Course Tutor
Luca Aceto,
Department of Computer Science,
Aalborg University
Course Description
The goal of this course is to introduce the main computational models
and techniques that underlie the syntax and semantics of programming
languages. As you will discover during the coming three weeks, and in
the remainder of your studies, the theory that we shall cover in this
course has important applications in, e.g., compiler design, various
design methodologies and notations (for instance, the UML notation),
speech recognition, text processing, and many facets of program
analysis and implementation. At the end of the course, you will be
familiar with the basic computational models of Finite State and
Pushdown Automata, with the classes of grammars that generate the
languages recognized by these abstract computational devices, and with
basic operational and axiomatic semantics of programming languages.
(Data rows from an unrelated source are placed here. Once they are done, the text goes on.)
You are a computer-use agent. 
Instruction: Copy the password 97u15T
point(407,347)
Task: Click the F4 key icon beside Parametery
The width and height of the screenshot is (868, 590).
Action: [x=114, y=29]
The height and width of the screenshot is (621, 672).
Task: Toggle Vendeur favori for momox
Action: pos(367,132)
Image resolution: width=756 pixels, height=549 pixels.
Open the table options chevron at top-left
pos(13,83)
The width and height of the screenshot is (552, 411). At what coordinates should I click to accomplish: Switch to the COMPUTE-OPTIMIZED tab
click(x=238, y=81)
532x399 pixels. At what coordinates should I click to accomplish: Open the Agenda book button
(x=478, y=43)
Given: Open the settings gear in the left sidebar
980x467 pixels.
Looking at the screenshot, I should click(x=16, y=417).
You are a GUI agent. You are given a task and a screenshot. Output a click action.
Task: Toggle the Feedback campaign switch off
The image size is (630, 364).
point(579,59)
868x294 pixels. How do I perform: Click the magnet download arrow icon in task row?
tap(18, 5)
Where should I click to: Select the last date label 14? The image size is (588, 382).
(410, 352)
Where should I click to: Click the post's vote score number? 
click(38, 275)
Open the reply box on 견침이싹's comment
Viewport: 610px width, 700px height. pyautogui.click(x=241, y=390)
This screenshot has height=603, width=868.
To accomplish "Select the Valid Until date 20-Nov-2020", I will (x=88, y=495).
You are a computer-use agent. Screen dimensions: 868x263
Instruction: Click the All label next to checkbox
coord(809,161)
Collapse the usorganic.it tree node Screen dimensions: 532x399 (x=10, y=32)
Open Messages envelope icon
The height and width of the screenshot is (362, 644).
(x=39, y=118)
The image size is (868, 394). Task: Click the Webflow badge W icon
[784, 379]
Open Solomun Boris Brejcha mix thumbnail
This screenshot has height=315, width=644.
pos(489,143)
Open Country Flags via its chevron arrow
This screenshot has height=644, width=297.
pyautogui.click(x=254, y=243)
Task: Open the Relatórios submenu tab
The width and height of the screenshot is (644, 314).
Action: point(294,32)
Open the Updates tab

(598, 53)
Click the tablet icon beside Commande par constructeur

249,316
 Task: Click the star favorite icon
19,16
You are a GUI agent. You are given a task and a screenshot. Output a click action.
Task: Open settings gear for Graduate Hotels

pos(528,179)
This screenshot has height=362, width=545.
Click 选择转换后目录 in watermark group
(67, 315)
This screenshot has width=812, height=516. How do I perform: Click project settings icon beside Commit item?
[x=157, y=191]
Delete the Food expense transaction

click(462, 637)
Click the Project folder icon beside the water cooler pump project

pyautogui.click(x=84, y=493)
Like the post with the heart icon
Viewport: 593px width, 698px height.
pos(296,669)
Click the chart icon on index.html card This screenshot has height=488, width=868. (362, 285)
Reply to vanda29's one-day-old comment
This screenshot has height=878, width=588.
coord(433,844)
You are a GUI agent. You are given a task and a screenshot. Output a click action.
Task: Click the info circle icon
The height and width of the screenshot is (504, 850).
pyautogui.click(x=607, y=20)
We shall try to emphasize the role played by semantics in compiler and
language design, program analysis, and good programming practice. (The
notions of pre- and post-conditions, loop invariants and the like have
their root in a formalism for reasoning about programs called Hoare
logic, which is the foundation of axiomatic semantics.)
Syntax
Programming languages, like all other natural or formal languages,
have a syntax and a semantics. Their syntax
describes the collection of legal programs by means of a set of rules
that allow one to construct new syntactically correct programs from
smaller ones. This set of program formation rules gives a
formal definition of the syntax of a programming
language. Such descriptions are now quite common, and are often given
in BNF
notation.
The development of high level programming languages --- like FORTRAN,
COBOL and LISP --- was one of the major advances in Computer Science
in the 1950s. These languages allowed programmers to specify commands
in mnemonic code and with high level constructs such as loops, arrays
and procedures. With the development of these languages, and of the
more sophisticated ones that followed, it became important to
understand their expressiveness (that is, what programs can be written
using them) as well as the characteristics of the simplest computing
machines that can translate them into machine language. This brought
about the study of formal languages and the automata that recognize
them. The goal of the first part of the course is to introduce some of
these classes of formal languages, their grammars, and the simplest
machines that recognize them.
Semantics
To quote from the introduction of Matthew
Hennessy's book The Semantics of Programming Languages: an
Elementary Introduction using Structural Operational Semantics
(John Wiley and Sons, New York, N.Y., 1990):
It is not possible to have a true understanding of a programming language without a mental model of its semantics, i.e., "how the language works".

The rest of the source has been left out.